— start —

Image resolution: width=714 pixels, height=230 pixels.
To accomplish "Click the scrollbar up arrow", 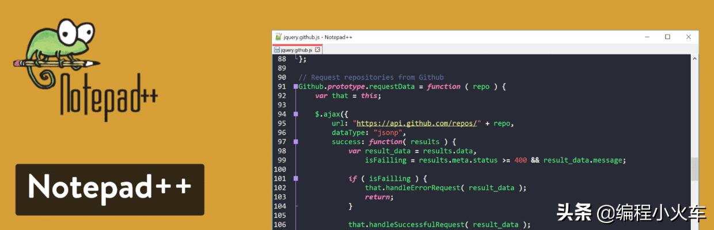I will (x=694, y=59).
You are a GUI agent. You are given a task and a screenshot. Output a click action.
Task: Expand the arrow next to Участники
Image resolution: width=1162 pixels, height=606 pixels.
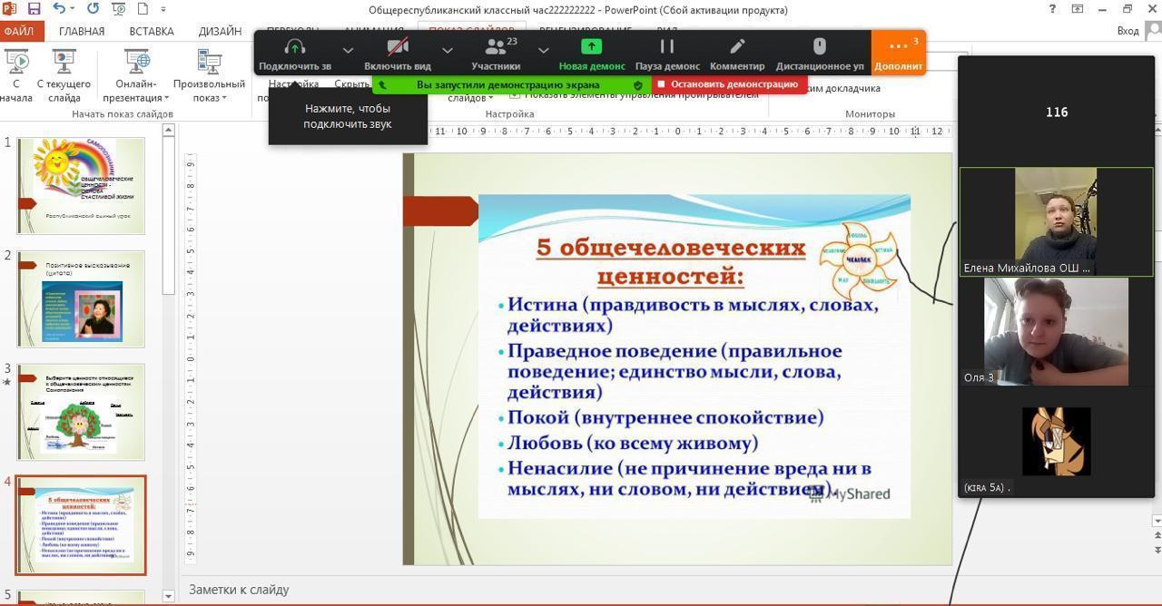tap(544, 50)
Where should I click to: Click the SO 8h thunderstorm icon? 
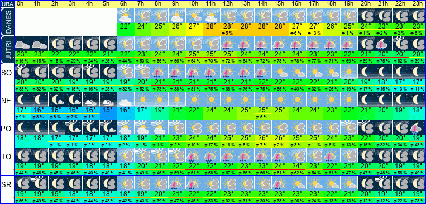click(160, 71)
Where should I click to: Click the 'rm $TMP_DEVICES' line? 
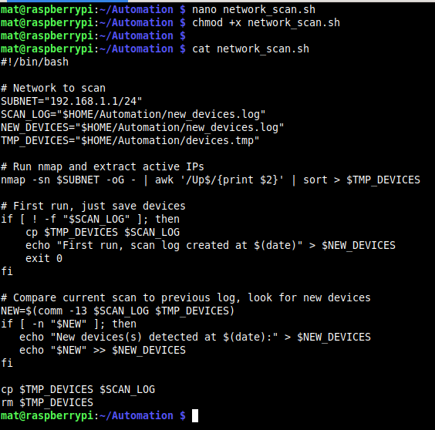point(47,402)
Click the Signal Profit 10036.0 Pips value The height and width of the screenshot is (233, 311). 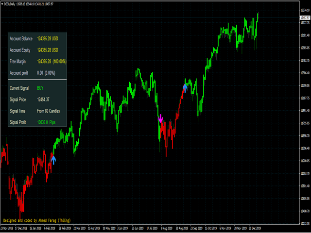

— end —

In the stretch from the line containing "Where should I click to: Click the SO" through the last of these lines, change "thunderstorm" to "rain" and keep everything else the same. Give back only that stretch, leaving out the pictures.

Where should I click to: Click the SO 8h rain icon? 
click(160, 71)
Where should I click to: Click the 'rm $TMP_DEVICES' line? 
point(47,402)
Click the Signal Profit 10036.0 Pips value The height and width of the screenshot is (233, 311). 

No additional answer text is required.